A bright-eyed-and-bushy-tailed news story about an improving economy includes the observation,

Economists expect home prices to fall even further this year. Banks are expected to resume millions of foreclosures now that they have settled with state and federal officials over questionable lending practices.
Stocks are going up (is that possibly because people have nowhere else to put what money they have?), people are starting to borrow ... and no one has done piss-in-a-snow-bank to reform the rules that nourished the 2008 Depression.

Joseph Goebbels, stand up and take a bow!


  1. Hi.. Was doing some web design halfway and felt lost and funny that it's the kind of time when I will remember to visit your blog for inspiration and at other times before desperation. Took a look at the youtube video in the earlier post by Taigen Shodo Harada Roshi and it feels abit fuzzy all out of a sudden.

    As if sudden enlightenment struck me I was wondering why is that gentleman not smiling to the camera..

    Yeah he's nice and peaceful and tranquil the way zen teachers I imagined to be

    There and then I realised that facing the computer screen for almost the entire day has taken away the smile perhaps like a meditation room that is dim with indoor lighting and intentionally shaded from the outside sun in a manner reminiscent of my first computer-3d-rendered project back in 2004 .. the room I designed back then was exactly the same in terms of ambient lighting as shown in the yotube video

    i wish somebody built a zen hall on top of a tree and hung a swing under the biggest branch where the kiddos can have fun under their dad while he sat and meditated.

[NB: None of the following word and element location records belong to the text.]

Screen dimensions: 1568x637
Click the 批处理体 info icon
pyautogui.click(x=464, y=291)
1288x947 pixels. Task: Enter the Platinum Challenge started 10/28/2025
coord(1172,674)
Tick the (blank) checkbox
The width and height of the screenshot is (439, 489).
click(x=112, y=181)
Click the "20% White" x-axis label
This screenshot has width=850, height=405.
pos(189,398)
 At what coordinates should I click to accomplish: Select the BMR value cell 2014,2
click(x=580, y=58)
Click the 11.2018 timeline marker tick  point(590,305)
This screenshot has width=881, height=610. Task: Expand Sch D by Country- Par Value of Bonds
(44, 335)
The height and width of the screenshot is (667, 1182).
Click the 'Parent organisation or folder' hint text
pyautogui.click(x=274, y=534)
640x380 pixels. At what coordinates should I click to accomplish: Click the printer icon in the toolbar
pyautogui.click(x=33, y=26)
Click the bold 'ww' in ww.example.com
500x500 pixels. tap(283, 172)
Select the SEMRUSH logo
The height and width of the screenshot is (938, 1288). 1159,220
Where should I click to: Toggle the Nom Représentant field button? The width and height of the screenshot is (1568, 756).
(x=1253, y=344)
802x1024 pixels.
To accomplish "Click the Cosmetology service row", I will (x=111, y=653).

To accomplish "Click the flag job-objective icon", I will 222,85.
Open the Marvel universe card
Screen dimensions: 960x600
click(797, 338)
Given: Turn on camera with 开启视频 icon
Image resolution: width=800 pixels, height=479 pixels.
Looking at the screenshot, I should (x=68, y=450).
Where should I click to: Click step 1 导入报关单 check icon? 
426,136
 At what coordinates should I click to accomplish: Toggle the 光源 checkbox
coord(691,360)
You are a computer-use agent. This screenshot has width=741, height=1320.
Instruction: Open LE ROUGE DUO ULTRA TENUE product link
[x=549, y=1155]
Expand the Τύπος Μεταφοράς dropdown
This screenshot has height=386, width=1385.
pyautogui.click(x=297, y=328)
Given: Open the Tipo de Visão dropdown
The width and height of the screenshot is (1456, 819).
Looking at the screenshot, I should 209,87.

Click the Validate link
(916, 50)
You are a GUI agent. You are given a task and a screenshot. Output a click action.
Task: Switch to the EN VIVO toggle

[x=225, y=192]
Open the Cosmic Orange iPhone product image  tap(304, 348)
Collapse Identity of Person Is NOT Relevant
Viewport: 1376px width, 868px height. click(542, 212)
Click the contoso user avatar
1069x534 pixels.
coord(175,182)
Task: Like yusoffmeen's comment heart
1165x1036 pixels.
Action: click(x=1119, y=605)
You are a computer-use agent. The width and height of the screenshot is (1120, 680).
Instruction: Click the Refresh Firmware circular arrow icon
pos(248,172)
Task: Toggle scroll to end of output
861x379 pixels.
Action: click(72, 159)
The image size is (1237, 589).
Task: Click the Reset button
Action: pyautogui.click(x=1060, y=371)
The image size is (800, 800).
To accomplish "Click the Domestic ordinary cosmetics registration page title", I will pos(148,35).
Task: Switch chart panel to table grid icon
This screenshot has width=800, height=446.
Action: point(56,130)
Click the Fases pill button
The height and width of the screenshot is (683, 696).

    metta.. with funny dreams like now..

    1. touch wood... due respect to the roshi... time to sit again there is something wonderous about the aura which roshis and zen teachers bring about it has a very calming effect

      thanks for the link and the timely reminder to rest :)

  2. I actually heard Joseph Goebbels for the first time on the radio this morning. It gave me goosebumps. Nothing like I expected: very soft-spoken, eloquent, even understated. Kind of the opposite of Hitler, in a way. No wonder the combination was so successful!

  3. William Shirer, author of "The Rise and Fall of the Third Reich," was a news correspondent in Berlin during World War II. As a news reporter, he had access to a wide array of perspectives offered on news wires not generally available inside Germany. And in Shirer's "Berlin Diaries," he described what it was like to know the relative truth of world events (from the wires) and yet live in an environment where, when he left the office each day, he was in a world where people were convinced by the 'big lie' that Goebbels propagated. Everyone around him believed something different from what Shirer knew to be true ... and as a result he described how hard it was not to believe what he knew to be untrue. The longing to belong and the relying on others as a means of defining the truth was just too strong. It was a frightening and yet utterly human observation, I thought... claiming to be a fan of the truth and yet collapsing in the face of widely-held perception.

    Without cynicism, Shirer's plight puts meat on the bone of LaRochefoucauld's roughly-translated observation that "the intelligence of the mass/crowd is inversely proportionate to its number."